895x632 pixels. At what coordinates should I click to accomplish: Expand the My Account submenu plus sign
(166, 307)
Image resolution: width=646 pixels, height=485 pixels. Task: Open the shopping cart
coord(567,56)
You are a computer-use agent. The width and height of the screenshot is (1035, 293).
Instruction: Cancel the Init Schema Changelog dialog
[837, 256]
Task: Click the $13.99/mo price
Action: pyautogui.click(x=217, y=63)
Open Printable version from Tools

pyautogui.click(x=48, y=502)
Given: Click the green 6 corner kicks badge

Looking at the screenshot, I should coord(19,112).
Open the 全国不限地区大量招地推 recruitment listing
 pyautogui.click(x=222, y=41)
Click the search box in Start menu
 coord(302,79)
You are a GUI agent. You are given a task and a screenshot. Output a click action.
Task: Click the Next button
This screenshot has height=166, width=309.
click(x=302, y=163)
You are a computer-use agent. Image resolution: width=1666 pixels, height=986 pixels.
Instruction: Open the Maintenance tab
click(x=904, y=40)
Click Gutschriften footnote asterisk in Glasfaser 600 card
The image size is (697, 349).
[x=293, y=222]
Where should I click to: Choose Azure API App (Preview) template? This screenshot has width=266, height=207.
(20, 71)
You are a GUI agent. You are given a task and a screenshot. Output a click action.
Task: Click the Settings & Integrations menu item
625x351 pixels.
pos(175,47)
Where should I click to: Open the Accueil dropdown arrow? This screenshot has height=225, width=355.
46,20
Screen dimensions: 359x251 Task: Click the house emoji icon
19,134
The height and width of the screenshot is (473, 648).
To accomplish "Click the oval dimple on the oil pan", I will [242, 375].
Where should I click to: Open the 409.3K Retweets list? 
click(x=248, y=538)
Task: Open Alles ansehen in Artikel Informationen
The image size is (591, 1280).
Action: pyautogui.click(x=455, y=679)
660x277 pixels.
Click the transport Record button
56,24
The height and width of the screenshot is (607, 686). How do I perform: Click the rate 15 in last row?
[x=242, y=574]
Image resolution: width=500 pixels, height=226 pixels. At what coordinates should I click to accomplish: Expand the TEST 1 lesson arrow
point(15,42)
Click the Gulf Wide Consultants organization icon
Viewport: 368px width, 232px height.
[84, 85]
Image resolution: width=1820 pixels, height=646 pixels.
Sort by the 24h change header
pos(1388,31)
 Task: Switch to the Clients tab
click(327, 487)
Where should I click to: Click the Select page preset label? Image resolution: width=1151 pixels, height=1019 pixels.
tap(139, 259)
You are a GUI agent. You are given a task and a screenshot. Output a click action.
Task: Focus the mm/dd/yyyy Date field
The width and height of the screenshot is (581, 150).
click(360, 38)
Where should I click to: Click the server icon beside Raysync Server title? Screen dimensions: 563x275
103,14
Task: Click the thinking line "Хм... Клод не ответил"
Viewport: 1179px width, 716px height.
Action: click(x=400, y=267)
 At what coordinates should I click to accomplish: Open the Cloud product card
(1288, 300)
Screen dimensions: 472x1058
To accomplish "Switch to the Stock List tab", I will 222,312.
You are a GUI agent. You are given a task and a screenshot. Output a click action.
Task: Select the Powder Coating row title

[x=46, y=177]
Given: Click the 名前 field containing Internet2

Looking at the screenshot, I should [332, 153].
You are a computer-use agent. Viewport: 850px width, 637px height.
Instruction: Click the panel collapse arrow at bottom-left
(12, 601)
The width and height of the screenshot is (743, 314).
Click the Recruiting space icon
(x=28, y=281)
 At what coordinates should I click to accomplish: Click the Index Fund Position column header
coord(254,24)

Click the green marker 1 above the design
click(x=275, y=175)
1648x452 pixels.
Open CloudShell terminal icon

-------------------------

Pick out every line above that holds the word "computer" and copy it.

You are a computer-use agent. The width and height of the screenshot is (1035, 293).
You are a computer-use agent. Image resolution: width=1666 pixels, height=986 pixels.
You are a computer-use agent. Viewport: 850px width, 637px height.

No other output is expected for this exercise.